All text created through this process was submitted via a data collection instrument designed to preserve student anonymity. The instrument also prompted instructors to complete the NASA Task Load Index [20] and System Usability Scale [21] to measure instructor cognitive load and general usability, respectively.

Review of Narratives

Feedback narratives were assessed using the Evaluation of Feedback Captured Tool (EFeCT), a feedback quality scoring tool consisting of 5 elements, each of which represents an aspect of good written feedback. One point is given for each element present, for a total score of 0 to 5 [22]. Two blinded, independent raters (DC and LZ) assigned scores asynchronously for each narrative. Reconciliation of mental models for each element was performed after 10 and 25 narratives. After all narratives were scored, the 2 raters synchronously reconciled their scores into a final score for each element for each narrative using the constant comparative method. This final reconciled score was passed to a third rater (JST) to be confirmed. In addition to the use of EFeCT, the raters flagged whether they thought the narrative was generated through AI assistance (binary variable).

Evaluation of Factuality of AI Feedback Summaries

Eight unedited AI feedback summaries were randomly sampled from the intervention cohort to benchmark any potential factual inaccuracies as an exploratory secondary analysis. These summaries were manually delimited into concepts by identifying each independent feedback statement that relied on an observed behavior in the simulation. Each individual feedback concept in the unedited AI feedback summary was cross-referenced with the full transcript of the session by an author (DSW) and classified for factuality (ie, whether the information in the written text corresponded to a real-world fact) [23]. Feedback was classified as correct if it matched the content of the original transcript, mischaracterized if it misrepresented the original context or meaning of the interaction in the transcript, or hallucinated if it referenced events not present in the transcript. Each feedback element classified as mischaracterized or hallucinated was then compared to the human-edited AI narrative to see whether the error was resolved.

Statistical Analysis

Analyses were conducted in R (version 4.2.2; R Foundation for Statistical Computing). For the EFeCT dataset, total EFeCT feedback scores and word counts were compared across sources (human only, unedited AI, and human-edited AI) using Kruskal-Wallis tests, with pairwise Wilcoxon rank-sum tests with Holm correction for multiple comparisons. Individual EFeCT subscores (elements B-F) were treated as binary outcomes and compared across groups using the Fisher exact test and then pairwise when the omnibus test was significant with Holm correction. Factuality analysis was conducted using descriptive statistics. The Fisher exact test was used to compare completion rates. We tested assumptions of normality (Shapiro-Wilk) and homogeneity of variance (Levene) prior to the cognitive load and usability analysis, in which we used independent-sample 2-tailed t tests. All tests were 2 tailed with significance set at an α value of .05.

Ethical Considerations

This study received an exemption from review by the Yale University Institutional Review Board due to its educational nature on January 23, 2025 (protocol ID 2000039478).
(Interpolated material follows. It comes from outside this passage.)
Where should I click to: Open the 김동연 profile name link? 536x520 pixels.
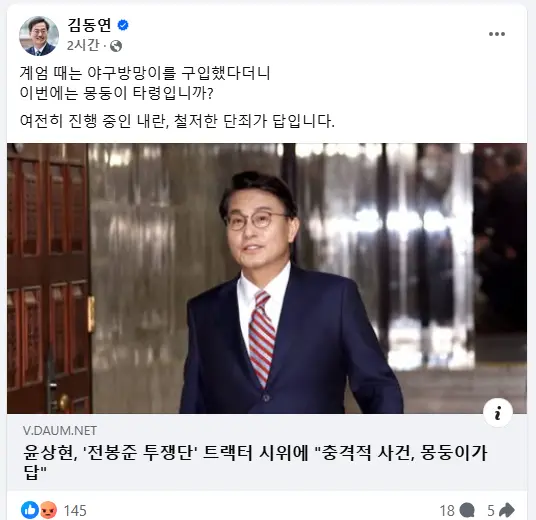[x=89, y=25]
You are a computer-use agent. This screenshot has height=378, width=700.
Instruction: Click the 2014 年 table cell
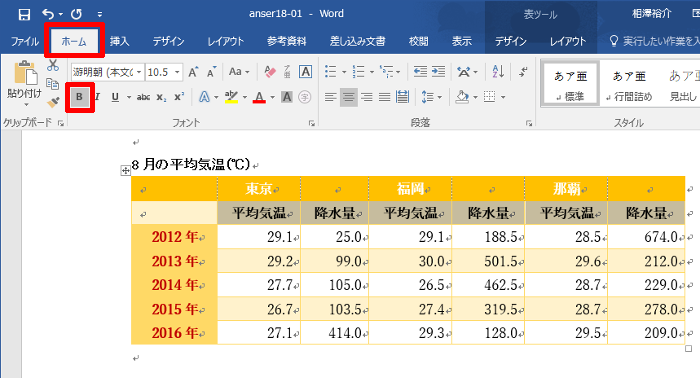(x=175, y=285)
Each of the 13 instructors taught 1 to 4 afternoons of the 4-workshop cycle. Of the 104 students in the class, 2 (1.9%) were absent due to illness. Instructors submitted feedback forms via the data collection instrument on 92.2% (94/102) of the students. The 46.2% (6/13) of instructors randomized to the control group taught a mean of 1.7 (SD 0.5) sessions and submitted human-only narratives for 84.2% (32/38) of the students in their groups, all of which were submitted on the day of the session. The 53.8% (7/13) of instructors in the intervention group taught a mean of 2.6 (SD 1.1) sessions and submitted unedited AI feedback summaries for 95.3% (61/64) of the students and human-edited AI narratives for 96.9% (62/64) of the students, a completion rate significantly higher than that of the control group (P=.049). All were submitted within 1 week of the session, with 95.2% (59/62) submitted on the day of the session.
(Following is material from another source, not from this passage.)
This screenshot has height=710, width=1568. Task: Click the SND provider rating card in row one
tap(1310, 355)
Median EFeCT scores were 2.00 (IQR 1.75-3.00) for human-only narratives (control group), 3.00 (IQR 2.00-4.00) for human-edited AI narratives, and 3.00 (IQR 3.00-4.00) for unedited AI feedback summaries (Table 1). When narratives were grouped by feedback generation method, a significant difference in total EFeCT scores was observed (P<.001; Figure 2). Subsequent pairwise comparisons demonstrated higher EFeCT scores in both the human-edited and unedited AI feedback methods relative to the human-only narratives (P=.005 and P<.001, respectively), whereas no difference was observed between the 2 AI methods (P=.11). Similar significant overall and pairwise effects were observed on 4 of the 5 EFeCT component elements (Table 2 and Figure 3).

Table 1. Review of narratives, including factuality analysis.

Outcome	Narrative feedback workflow			Groupwise comparison
	Human-only narratives (n=32)	Human-edited AI narratives^a (n=62)	Unedited AI narratives (n=61)	P value	Effect size estimate (ε²)
EFeCT^b score, median (IQR)	2.00 (1.75-3.00)	3.00 (2.00-4.00)	3.00 (3.00-4.00)	<.001^c	0.11
Word count, median (IQR)	45.50 (33.00-62.00)	312.50 (207.25-355.00)	344.00 (310.00-396.00)	<.001^d	0.40
Mischaracterizations among AI feedback elements, n (%)	—^e	1/117 (0.9)	8/117 (6.8)	—	—
Hallucinations among AI feedback elements, n (%)	—	2/117 (1.7)	2/117 (1.7)	—	—

^aAI: artificial intelligence.

^bEFeCT: Evaluation of Feedback Captured Tool.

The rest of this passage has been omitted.